Theresa May finds herself in a similar predicament. She called early elections at at time when the Conservative Party was way ahead in the polls. As prime minister and party leader, she should have been able to use the Conservative Party’s resources to dominate the Labour Party led by Jeremy Corbyn. Instead, she has suffered a series of missteps that are fueling speculation that the parliamentary party is moving away from her as a candidate. Meanwhile, Corbyn’s insurgent movement has taken over the Labour Party by attracting support from new constituencies in the British electorate.
The situation in France is even more dramatic. There, the two main parties — the Socialists and the Republicans — are being ground up between Emmanuel Macron as a non-traditional president and Marine Le Pen as the anti-system alternative. The problem is not simply that Macron is pulling away both voters and candidates during the run up to that country’s legislative elections. It is that he has managed to turn the traditions of the two mainstream parties against the current leadership and he has demonstrated an organizational capacity and an access to resources that the traditional parties cannot match. To see what I mean, just think about how easily the DNC’s computers were hacked and exploited and how effectively Macron was able to mount a response to similar attacks. The comparison is imprecise because the DNC is not part of a French political party and yet it is not hard to imagine that the Socialists would have been as up to the challenge as Macron and his team proved to be.
Dig deeper and it is easy to find illustrations of traditional parties coming up short — and over a period that stretches back into the last century. If the French situation is dramatic now, it is only because other countries have been there before. Analysts who breathed a sigh of relief with the Dutch populist Geert Wilders failed to emerge as the largest political party in that country’s recent parliamentary elections failed to note the collapse of the Dutch Party of Labour and the inability of the Liberals and the Christian Democrats to win enough seats to form a government. There were many decades during which these three groups commanded the overwhelming majority of the vote. Now Dutch coalition negotiations hinge on whether two one-time upstarts, D66 and the Green Left, can find enough common ground to join a government. The mainstream parties have also retreated in Belgium. In Austria, the two main parties dropped out of last year’s presidential elections and look likely to struggle when they go to the polls for early elections this autumn.
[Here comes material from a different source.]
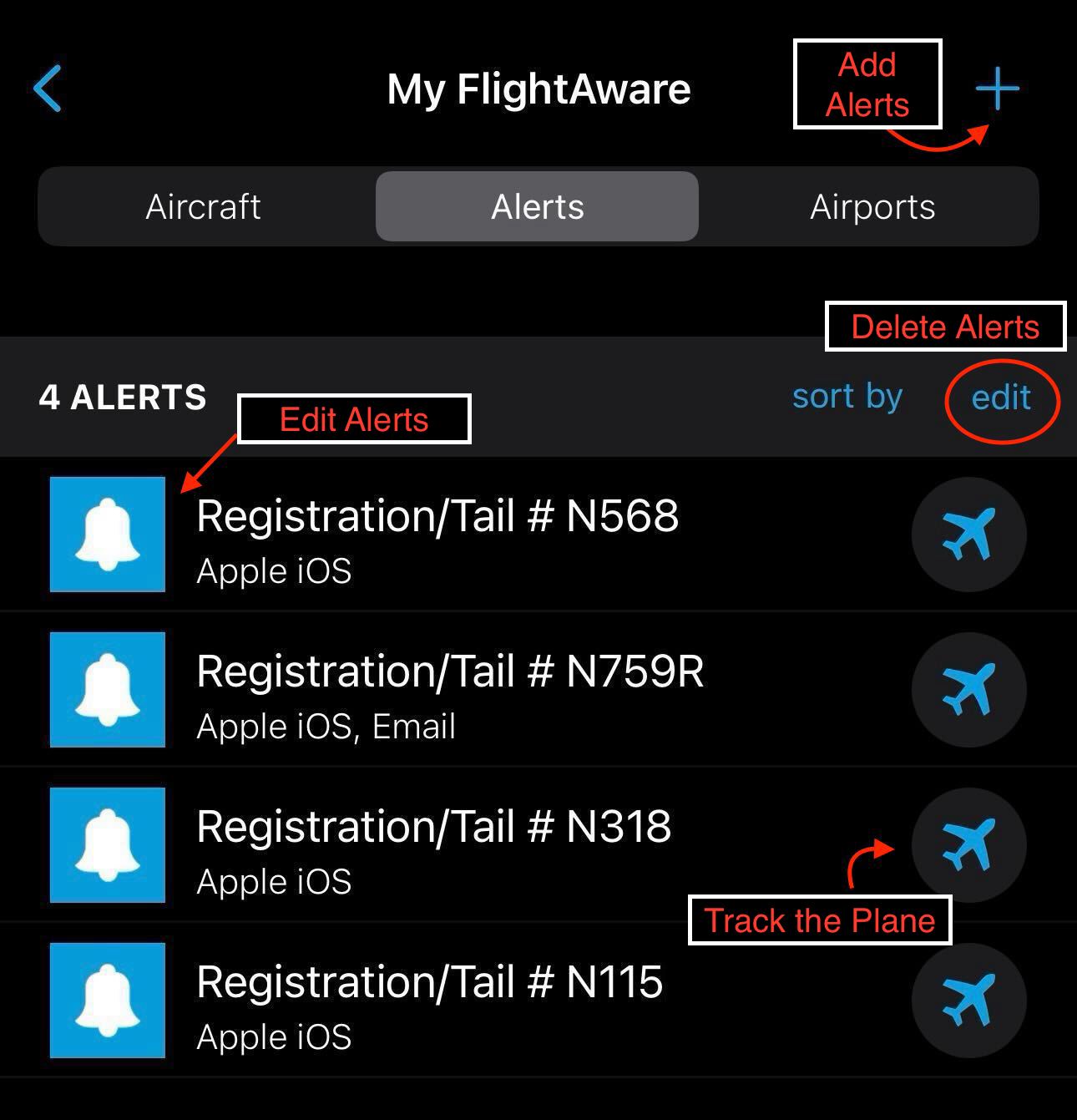
Task: Switch to the Airports tab
Action: click(x=872, y=206)
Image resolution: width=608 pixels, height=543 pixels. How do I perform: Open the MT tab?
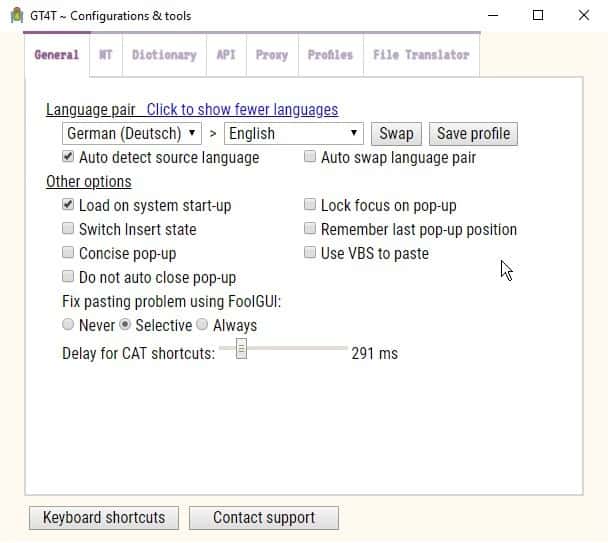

The Italian case is the most emblematic. There Christian Democrats squared off against Communists for much of the Cold War period. That hegemony of government and opposition collapsed spectacularly once the Cold War ended. The only political party to survive the transformation of the Italian political system was the populist-secessionist Lega Nord. Now even the successor parties are splintering with the result that the populist Five Star Movement (M5S) is widely expected to emerge as the largest group in the Italian parliament following the next round of elections. The only question is whether the vestiges of the old political order can maintain the support of the M5S to reform the country’s electoral system.
The answer to the question why traditional political parties are collapsing into irrelevance has a number of different dimensions. Money is easier to come by given the right direct marketing operations, campaign infrastructure is less important than celebrity for high-level contests, privileged access to the media can be bypassed via social networks, and candidates with enough money or fame can simply anoint themselves even in the face of opposition from ‘the establishment’. Here it is worth recalling the letters signed by Republican foreign policy experts against Donald Trump; the fact that they were right does not mean their opposition was effective.
This answer to the question about the weakness of mainstream or traditional political parties is more troubling than anything we might say about populists or populism. It suggests a weakness inherent in the institutions and procedures we use to shape democratic politics. Populist challengers have always existed; now they seem to have the advantage. If the experience of Italy is indicative, that could be dangerous for the longer-term stability of democratic institutions.